Lybarger Kevin, Ostendorf Mari, Yetisgen Meliha
Biomedical & Health Informatics, University of Washington, Box 358047 Seattle, WA 98109, USA.
Department of Electrical & Computer Engineering, University of Washington, Campus Box 352500 185, Seattle, WA 98195-2500, USA.
J Biomed Inform. 2021 Jan;113:103631. doi: 10.1016/j.jbi.2020.103631. Epub 2020 Dec 5.
Social determinants of health (SDOH) affect health outcomes, and knowledge of SDOH can inform clinical decision-making. Automatically extracting SDOH information from clinical text requires data-driven information extraction models trained on annotated corpora that are heterogeneous and frequently include critical SDOH. This work presents a new corpus with SDOH annotations, a novel active learning framework, and the first extraction results on the new corpus. The Social History Annotation Corpus (SHAC) includes 4480 social history sections with detailed annotation for 12 SDOH characterizing the status, extent, and temporal information of 18K distinct events. We introduce a novel active learning framework that selects samples for annotation using a surrogate text classification task as a proxy for a more complex event extraction task. The active learning framework successfully increases the frequency of health risk factors and improves automatic extraction of these events over undirected annotation. An event extraction model trained on SHAC achieves high extraction performance for substance use status (0.82-0.93 F1), employment status (0.81-0.86 F1), and living status type (0.81-0.93 F1) on data from three institutions.
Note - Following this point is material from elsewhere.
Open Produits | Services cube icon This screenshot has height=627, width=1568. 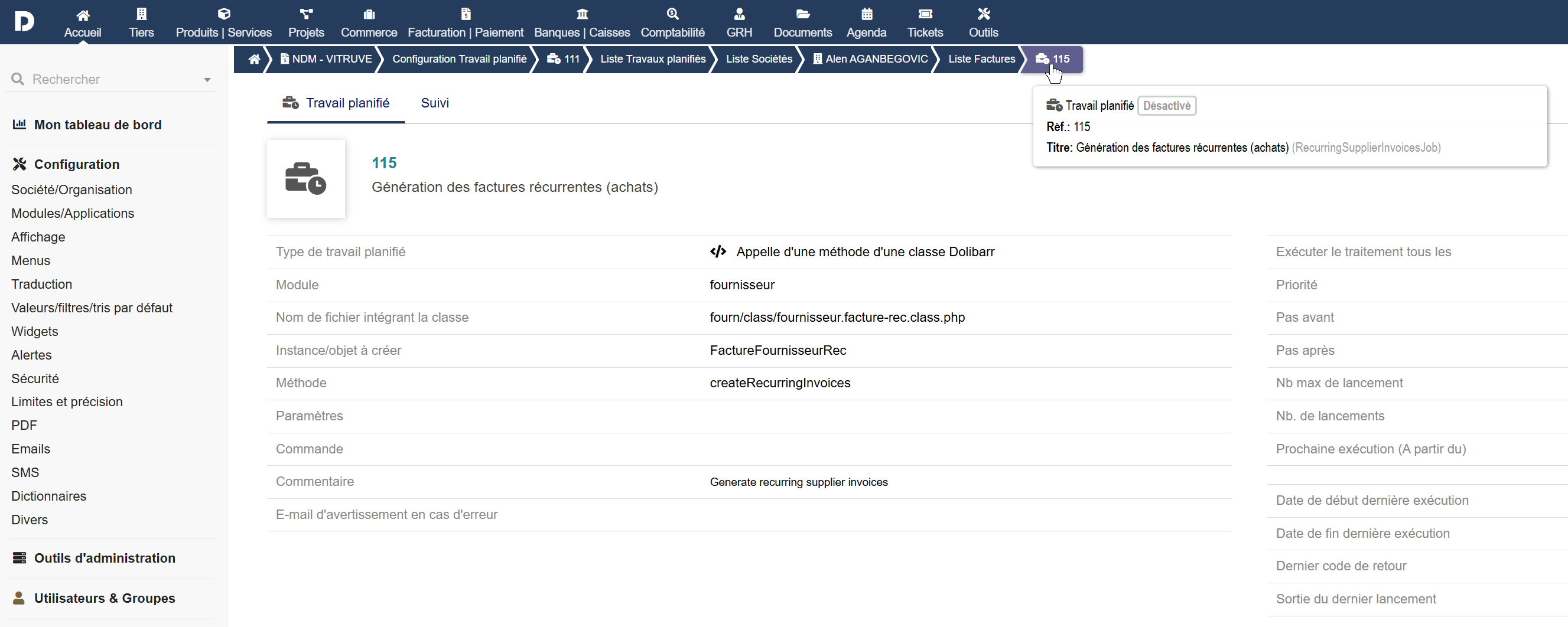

健康的社会决定因素(SDOH)会影响健康结果,而对SDOH的了解可为临床决策提供参考。从临床文本中自动提取SDOH信息需要基于经过注释的语料库训练的数据驱动信息提取模型,这些语料库具有异质性,且经常包含关键的SDOH。这项工作展示了一个带有SDOH注释的新语料库、一个新颖的主动学习框架以及新语料库上的首次提取结果。社会史注释语料库(SHAC)包含4480个社会史部分,对12个SDOH进行了详细注释,这些注释描述了18000个不同事件的状态、范围和时间信息。我们引入了一种新颖的主动学习框架,该框架使用代理文本分类任务来选择用于注释的样本,以此替代更复杂的事件提取任务。与无向注释相比,主动学习框架成功提高了健康风险因素的出现频率,并改善了这些事件的自动提取。在来自三个机构的数据上,基于SHAC训练的事件提取模型在物质使用状态(F1值为0.82 - 0.93)、就业状态(F1值为0.81 - 0.86)和居住状态类型(F1值为0.81 - 0.93)方面实现了较高的提取性能。